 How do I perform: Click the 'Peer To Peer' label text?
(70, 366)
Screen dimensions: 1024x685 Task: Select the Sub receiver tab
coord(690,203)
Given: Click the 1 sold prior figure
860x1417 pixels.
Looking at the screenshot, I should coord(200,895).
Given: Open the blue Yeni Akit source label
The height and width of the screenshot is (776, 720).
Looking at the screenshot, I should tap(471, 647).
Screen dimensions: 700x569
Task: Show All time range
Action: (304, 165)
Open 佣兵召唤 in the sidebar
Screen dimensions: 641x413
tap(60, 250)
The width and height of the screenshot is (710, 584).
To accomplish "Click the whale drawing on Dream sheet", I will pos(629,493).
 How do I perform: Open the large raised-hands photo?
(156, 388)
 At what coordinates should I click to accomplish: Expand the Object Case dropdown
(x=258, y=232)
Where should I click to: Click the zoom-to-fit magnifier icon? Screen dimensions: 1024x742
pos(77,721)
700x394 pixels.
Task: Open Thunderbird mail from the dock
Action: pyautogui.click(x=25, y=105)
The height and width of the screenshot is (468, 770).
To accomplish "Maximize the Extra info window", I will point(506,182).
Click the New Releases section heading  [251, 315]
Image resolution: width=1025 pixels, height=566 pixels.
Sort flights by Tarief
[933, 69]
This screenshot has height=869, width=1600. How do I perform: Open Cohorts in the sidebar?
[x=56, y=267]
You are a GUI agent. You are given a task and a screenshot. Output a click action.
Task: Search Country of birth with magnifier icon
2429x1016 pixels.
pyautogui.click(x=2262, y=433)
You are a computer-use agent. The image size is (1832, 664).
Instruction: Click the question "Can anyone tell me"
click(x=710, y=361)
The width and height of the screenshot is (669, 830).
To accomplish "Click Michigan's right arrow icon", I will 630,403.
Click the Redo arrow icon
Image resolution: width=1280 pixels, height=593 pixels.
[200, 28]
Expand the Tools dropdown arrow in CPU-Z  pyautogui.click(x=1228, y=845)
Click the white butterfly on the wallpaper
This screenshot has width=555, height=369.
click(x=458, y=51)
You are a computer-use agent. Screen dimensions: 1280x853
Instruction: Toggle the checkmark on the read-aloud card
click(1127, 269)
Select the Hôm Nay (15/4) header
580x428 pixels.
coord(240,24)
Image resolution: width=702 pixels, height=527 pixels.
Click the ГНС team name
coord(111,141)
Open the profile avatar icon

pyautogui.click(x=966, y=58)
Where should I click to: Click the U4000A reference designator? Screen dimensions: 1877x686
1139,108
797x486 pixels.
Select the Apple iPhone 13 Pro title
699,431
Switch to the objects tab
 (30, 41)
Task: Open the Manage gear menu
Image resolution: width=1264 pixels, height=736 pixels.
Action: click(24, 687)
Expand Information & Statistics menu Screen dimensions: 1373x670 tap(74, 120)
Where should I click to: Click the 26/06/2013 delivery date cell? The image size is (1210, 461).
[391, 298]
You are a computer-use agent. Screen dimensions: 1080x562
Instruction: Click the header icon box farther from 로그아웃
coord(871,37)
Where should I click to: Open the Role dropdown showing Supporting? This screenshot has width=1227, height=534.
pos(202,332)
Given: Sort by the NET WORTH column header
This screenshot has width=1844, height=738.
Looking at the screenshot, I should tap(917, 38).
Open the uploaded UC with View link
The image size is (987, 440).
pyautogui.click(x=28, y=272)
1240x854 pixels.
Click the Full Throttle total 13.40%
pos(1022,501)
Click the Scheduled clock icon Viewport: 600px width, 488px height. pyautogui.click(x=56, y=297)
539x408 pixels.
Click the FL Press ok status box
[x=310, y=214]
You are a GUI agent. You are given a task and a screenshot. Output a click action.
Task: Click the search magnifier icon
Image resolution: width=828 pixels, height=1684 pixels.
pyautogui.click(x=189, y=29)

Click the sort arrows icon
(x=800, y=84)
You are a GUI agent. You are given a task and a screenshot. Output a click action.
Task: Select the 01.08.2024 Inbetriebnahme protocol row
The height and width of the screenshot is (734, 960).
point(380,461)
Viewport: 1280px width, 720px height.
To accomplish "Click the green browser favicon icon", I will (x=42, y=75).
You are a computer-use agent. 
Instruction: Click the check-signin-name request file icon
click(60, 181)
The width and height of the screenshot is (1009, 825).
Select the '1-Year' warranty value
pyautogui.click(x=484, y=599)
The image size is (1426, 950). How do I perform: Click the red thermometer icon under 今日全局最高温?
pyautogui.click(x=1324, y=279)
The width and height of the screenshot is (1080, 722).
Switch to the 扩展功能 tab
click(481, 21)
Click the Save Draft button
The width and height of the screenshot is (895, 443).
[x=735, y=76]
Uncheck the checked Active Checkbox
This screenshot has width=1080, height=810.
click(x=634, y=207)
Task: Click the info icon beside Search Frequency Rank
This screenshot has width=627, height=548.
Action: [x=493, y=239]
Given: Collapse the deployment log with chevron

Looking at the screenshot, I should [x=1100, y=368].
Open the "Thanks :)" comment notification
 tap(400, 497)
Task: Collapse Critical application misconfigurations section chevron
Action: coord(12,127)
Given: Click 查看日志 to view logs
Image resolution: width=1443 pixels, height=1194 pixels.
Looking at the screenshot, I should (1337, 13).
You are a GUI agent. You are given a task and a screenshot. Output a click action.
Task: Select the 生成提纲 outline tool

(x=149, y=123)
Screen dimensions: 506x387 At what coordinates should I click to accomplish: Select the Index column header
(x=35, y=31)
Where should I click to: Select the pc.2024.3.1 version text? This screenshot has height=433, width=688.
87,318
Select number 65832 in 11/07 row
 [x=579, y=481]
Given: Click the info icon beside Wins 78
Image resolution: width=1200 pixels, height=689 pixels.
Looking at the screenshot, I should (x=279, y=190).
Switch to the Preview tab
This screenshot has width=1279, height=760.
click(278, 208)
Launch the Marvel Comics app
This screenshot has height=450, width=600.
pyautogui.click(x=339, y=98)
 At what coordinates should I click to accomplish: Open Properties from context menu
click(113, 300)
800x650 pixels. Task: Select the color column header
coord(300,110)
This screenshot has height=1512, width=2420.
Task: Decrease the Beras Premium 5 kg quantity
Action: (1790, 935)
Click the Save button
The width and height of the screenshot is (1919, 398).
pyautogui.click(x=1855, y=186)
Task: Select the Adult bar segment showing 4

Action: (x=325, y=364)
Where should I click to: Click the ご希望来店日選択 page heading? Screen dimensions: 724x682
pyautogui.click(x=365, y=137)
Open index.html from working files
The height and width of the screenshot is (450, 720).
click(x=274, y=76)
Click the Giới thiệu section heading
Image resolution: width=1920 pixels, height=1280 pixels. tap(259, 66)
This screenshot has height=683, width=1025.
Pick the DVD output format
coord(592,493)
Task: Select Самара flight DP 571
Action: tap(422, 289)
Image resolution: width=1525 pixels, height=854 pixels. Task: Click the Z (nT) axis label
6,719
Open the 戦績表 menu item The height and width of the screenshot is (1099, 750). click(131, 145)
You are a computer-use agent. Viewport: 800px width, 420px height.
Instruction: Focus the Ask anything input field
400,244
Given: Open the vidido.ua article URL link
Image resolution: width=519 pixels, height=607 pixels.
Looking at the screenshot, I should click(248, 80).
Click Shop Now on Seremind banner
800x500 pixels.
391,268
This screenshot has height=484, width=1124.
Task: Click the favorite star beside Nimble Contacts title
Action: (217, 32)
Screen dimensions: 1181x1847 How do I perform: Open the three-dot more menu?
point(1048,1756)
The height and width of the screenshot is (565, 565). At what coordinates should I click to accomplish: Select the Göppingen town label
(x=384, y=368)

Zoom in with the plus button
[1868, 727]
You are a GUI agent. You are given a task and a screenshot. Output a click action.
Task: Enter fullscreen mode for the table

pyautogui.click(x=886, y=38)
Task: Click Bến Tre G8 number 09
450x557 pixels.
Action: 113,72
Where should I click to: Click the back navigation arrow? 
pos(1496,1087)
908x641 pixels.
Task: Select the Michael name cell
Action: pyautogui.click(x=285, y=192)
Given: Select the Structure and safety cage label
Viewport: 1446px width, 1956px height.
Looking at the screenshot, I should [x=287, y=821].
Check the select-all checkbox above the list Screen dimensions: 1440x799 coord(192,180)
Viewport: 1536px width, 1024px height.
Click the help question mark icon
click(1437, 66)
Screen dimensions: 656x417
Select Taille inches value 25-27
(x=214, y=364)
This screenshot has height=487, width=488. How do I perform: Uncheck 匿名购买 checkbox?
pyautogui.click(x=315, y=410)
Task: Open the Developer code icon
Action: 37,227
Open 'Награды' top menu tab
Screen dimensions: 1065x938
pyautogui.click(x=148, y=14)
———
▶ Activity:
Copy range, inclusive: the line holding "Image resolution: width=1200" to the line holding "Given: Open the vidido.ua article URL link". Reproduce exactly those lines of the records above and no others.

▶ The answer:
Image resolution: width=1200 pixels, height=689 pixels.
Looking at the screenshot, I should (x=279, y=190).
Switch to the Preview tab
This screenshot has width=1279, height=760.
click(278, 208)
Launch the Marvel Comics app
This screenshot has height=450, width=600.
pyautogui.click(x=339, y=98)
 At what coordinates should I click to accomplish: Open Properties from context menu
click(113, 300)
800x650 pixels. Task: Select the color column header
coord(300,110)
This screenshot has height=1512, width=2420.
Task: Decrease the Beras Premium 5 kg quantity
Action: (1790, 935)
Click the Save button
The width and height of the screenshot is (1919, 398).
pyautogui.click(x=1855, y=186)
Task: Select the Adult bar segment showing 4

Action: (x=325, y=364)
Where should I click to: Click the ご希望来店日選択 page heading? Screen dimensions: 724x682
pyautogui.click(x=365, y=137)
Open index.html from working files
The height and width of the screenshot is (450, 720).
click(x=274, y=76)
Click the Giới thiệu section heading
Image resolution: width=1920 pixels, height=1280 pixels. tap(259, 66)
This screenshot has height=683, width=1025.
Pick the DVD output format
coord(592,493)
Task: Select Самара flight DP 571
Action: tap(422, 289)
Image resolution: width=1525 pixels, height=854 pixels. Task: Click the Z (nT) axis label
6,719
Open the 戦績表 menu item The height and width of the screenshot is (1099, 750). click(131, 145)
You are a computer-use agent. Viewport: 800px width, 420px height.
Instruction: Focus the Ask anything input field
400,244
Given: Open the vidido.ua article URL link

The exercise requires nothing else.